▶ _What you will do_
[A] In the article below on resource planning for engineering and manufacturing firms, list each type of work that the text says pulls the same people in different directions.
[B] Carry on the article below about resource planning for engineering and manufacturing firms, picking up right after its final sentence.

▶ _Source extract_

Nowadays, Engineering and manufacturing projects are much more complex. You’ve got tighter deadlines, more compliance steps, and customers who want the work built exactly to spec… all delivered sooner than they would have accepted last year.
Most firms have handled that on the delivery side. They've invested in better tooling, tighter processes, and more capable engineers. But deciding who works on what hasn't moved at the same speed.
We looked recently at why spreadsheets struggle to keep up with resource planning for manufacturing and engineering firms. There’s also a deeper issue at play: project complexity has outpaced the way you plan teams.
Read on to find out more or book a demo to see how Retain brings projects, people and capacity into one view.
Where resourcing decisions fail in complex engineering and manufacturing projects
When a firm runs a handful of simpler projects, planning by memory works. Someone knows who's free, who's good at what, and roughly when the current jobs finish. In an ideal world, you can hold the whole thing in your head.
But most project managers now run between 2 and 5 projects at once, and engineering and manufacturing firms don’t stop there. Add maintenance, new product introduction, customer orders, compliance work and continuous improvement… and the same people get pulled across all of it!

▶ _Supplied data_
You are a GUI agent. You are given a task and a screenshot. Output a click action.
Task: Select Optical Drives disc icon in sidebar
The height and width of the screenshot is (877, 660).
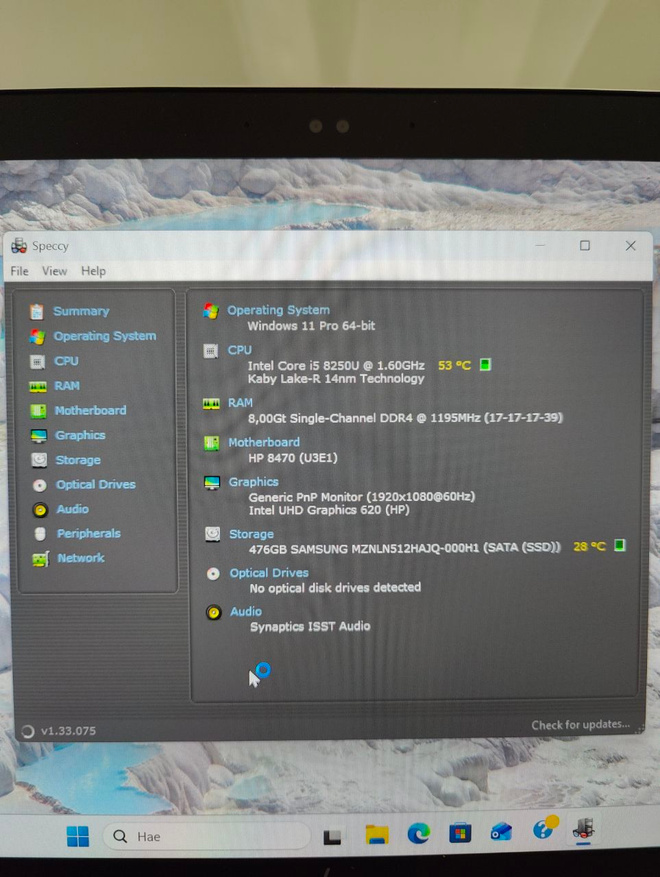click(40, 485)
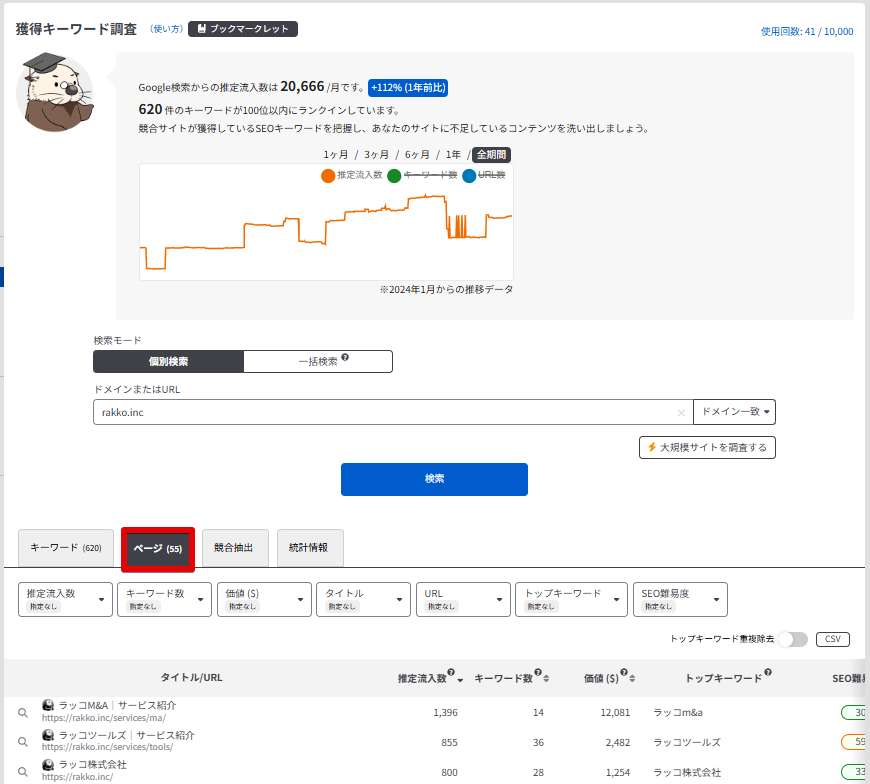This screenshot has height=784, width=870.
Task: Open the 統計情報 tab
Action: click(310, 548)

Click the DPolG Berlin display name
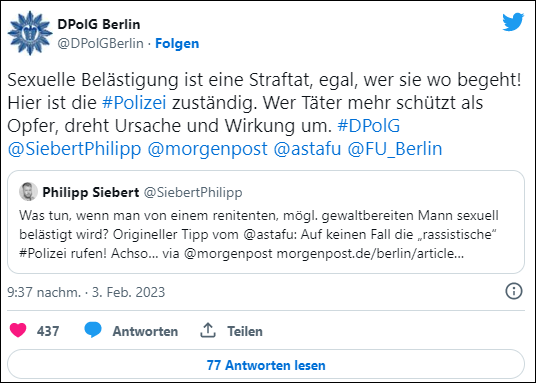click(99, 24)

* * *

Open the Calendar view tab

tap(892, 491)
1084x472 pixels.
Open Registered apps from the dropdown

▶ _Answers in order_
[A] maintenance, new product introduction, customer orders, compliance work, continuous improvement

[B]
Essentially, what worked at 5 projects stalls at 15, and usually no one can point to the day it happened.

When resource planning breaks down, three things tend to show up first:
- Planning moves to named roles instead of named people, because tracking individuals by hand is too much work. "We need a senior mechanical engineer" hides whether the two you have are already booked.
- Managers over-book to protect their own delivery. Time gets blocked that may never be used, and real capacity disappears from view.
- The honest answer to "can we take on this job in March?" becomes a round of phone calls rather than something anyone can see.
That last one comes up constantly when we talk to engineering and manufacturing firms. The version we hear most: we can't confidently say whether we have room for new work, so everything is an educated guess.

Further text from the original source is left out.